Exercise instructions: Word for word, set down the entries below.

Data supplied:
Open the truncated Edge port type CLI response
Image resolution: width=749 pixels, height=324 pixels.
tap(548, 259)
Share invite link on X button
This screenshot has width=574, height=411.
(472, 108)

Written solution:
Open the truncated Edge port type CLI response
Image resolution: width=749 pixels, height=324 pixels.
tap(548, 259)
Share invite link on X button
This screenshot has width=574, height=411.
(472, 108)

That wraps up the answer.